Pro tip: if you know someone who is grieving, give them a nice box of colors and some paper. It works wonders. That and a nice furry companion. I now have a tribe of five of them :) This is Miss Ripley, the Sprite.






Saturday, January 14, 2023

Myth Makers


    I'm very lucky to be a part of this gallery show at the Ferris Fine Art Gallery. The other two artists are my good friends Kathleen VandeMark and Carrie Weis. My new painting is in the show, and when I get a good photo of it I will post it here. It was a big push to finish it in time, but it felt like good workout. Doing that cleared my easel, and now I'm enjoying considering the possibilities for the next one. 

Happy New Year.
     

 

Wednesday, December 7, 2022

I might be having a moment

 I've been at work (both at school and at the easel) because, even though things are crazy busy,  I have a show opening to be ready for on January 9th, so this is no time to snooze. I do have something to post, or will soon. However, I've run into a snag that I will have to resolve before I share my new painting.

     All semester, I've bumped into articles about A.I. apps like DALL-E and others that will create art for you based on verbal prompts.

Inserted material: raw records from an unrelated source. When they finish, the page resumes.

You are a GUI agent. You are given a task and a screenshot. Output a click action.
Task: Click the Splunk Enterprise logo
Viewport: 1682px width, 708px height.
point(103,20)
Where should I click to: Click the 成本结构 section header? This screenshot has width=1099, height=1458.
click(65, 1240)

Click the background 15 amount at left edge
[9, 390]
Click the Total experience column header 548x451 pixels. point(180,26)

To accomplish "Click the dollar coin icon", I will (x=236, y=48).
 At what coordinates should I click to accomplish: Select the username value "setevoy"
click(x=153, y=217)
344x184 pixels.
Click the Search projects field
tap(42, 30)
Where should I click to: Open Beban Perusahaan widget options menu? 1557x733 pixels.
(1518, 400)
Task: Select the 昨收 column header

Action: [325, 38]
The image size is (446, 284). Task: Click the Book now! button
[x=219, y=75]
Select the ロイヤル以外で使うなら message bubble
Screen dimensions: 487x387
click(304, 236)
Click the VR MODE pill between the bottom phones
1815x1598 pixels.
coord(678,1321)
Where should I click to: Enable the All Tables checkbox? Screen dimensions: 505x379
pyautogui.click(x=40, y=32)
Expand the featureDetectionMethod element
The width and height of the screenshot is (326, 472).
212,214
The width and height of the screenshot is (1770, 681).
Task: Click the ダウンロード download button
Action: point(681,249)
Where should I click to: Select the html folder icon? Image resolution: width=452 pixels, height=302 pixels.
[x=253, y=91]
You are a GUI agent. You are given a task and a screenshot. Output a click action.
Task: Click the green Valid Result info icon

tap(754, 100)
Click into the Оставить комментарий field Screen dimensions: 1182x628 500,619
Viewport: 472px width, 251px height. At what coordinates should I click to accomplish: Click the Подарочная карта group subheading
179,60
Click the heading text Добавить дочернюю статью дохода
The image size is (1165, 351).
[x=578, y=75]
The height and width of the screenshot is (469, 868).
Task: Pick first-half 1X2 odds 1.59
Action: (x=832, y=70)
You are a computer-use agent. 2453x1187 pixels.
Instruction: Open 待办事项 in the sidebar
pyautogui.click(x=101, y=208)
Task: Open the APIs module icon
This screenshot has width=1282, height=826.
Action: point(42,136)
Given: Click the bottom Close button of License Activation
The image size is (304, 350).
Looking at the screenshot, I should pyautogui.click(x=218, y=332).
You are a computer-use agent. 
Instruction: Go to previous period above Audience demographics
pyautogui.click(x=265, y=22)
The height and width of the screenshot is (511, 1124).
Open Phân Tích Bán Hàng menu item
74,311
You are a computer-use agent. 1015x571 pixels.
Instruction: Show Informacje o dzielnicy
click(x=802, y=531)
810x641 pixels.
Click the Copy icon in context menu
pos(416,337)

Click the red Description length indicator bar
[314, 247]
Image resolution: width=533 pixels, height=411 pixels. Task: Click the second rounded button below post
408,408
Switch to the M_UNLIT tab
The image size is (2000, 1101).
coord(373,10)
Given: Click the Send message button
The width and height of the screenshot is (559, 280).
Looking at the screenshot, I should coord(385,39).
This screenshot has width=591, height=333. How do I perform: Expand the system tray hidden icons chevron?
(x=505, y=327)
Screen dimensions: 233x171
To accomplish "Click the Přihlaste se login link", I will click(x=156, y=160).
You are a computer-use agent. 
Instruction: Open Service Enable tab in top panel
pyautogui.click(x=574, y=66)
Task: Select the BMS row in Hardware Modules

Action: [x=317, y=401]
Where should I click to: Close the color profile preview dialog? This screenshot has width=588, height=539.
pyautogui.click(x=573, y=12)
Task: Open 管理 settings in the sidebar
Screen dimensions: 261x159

This means that anyone who can string some words together can access the skill to make an image that illustrates those words. The image is compiled by the app's access to images that are part of art history as well as popular culture, the news and whatever other source of images it can access. It is my understanding that DALL-E and similar apps are limited by programming with a standard of ethics, so that images not in the public domain would be inaccessible to them. So far so good.

   But now, I've heard of a new app called Lensa that has not had the proper upbringing, and it considers any image on the internet fair game and gives no credit to the originator of the material. 

   I have always wanted to share my work and information, because that's what art is about. Sharing is one of the ways we grow. But, geez. If my work is going to be scattered to the winds and diluted by all the other work that is available to the apps, then I'm not sure I want to join the party. I have to decide about it before I share more work.

   I have a feeling that A.I. art will change everything, whether individual artists want it to or not.